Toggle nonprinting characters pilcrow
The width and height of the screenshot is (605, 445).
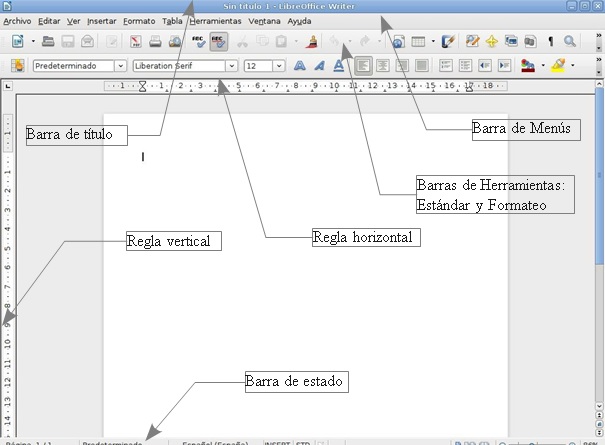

..............................

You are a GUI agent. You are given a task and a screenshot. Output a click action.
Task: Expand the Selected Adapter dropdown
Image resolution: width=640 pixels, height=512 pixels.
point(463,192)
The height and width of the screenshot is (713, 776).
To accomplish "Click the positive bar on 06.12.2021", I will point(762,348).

..............................

A single number, please: the count of lines above that contain the string "screenshot".

3